The AOB is anatomically associated with PDAA aneurysms, which are relatively uncommon, with slightly over 100 cases reported in the English-language literature. The incidence of PDAA aneurismal ruptures is reported in > 60% of cases cited in the present literature, with a mortality rate of 29% (6). No correlation was found between aneurysm size and the occurrence of ruptures, thus resulting in a strong recommendation for treatment of all unruptured aneurysms.

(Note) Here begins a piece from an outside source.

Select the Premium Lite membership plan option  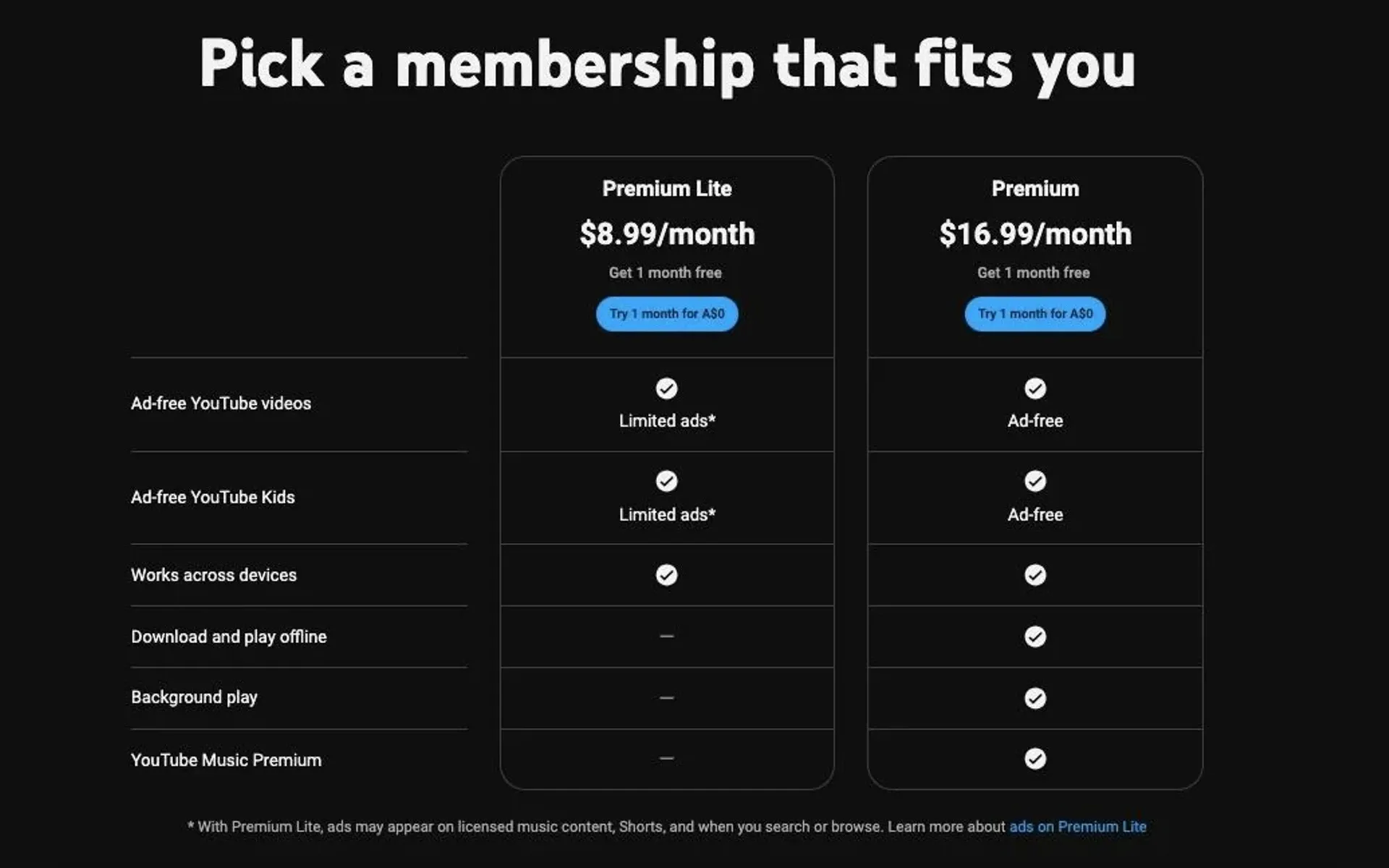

Aneurysms of the AOB are very rare, with only three cases reported to date. The first is by Kugai et al. (7), who described the treatment of a 3-cm saccular AOB in a patient with a celiac artery occlusion. Surgery was performed because a transcatheter embolization of the aneurysm was unsuccessful. The second AOB aneurysm case was described by Myers et al. (8), who reported the surgical resection of an AOB aneurysm with SMA to the splenic artery bypass, using the saphenous vein in a patient with von Recklinghausen's disease. Lastly, and most recently, Dubel et al. (9) described the successful transcatheter embolization of a 2.5-cm aneurysm of the AOB via a celiac stenosis and a patent PDAA.
Currently, the endovascular therapy of aneurysms is the preferred therapeutic method, due to its lower rate of morbidity and mortality. This approach involves the selective catheterization of the SMAs and then superselective catheterization of the AOBs. The aneurysm and outflow vessel are occluded with detachable and Nester coils, as was observed in the present case study.

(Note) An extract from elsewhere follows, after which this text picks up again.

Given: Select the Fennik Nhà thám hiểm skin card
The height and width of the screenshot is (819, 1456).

The revascularization of a celiac stenosis, as the primary therapy for PDAA aneurysms has been reported (10), since the slow flow through the aneurysm was found to induce thrombosis within the aneurysm. Revascularization can be performed by an angioplasty and by stenting of the celiac axis. Alternatively, a bypass graft can be created between the celiac axis and the SMA. In the present case study, the celiac axis was occluded at the orifice, hence recanalization was not attempted.
In conclusion, the endovascular therapy of an asymptomatic aneurysm of the AOB with celiac axis occlusion and an intact PDAA, is a feasible and safe treatment method, based on our experience and previous case reports.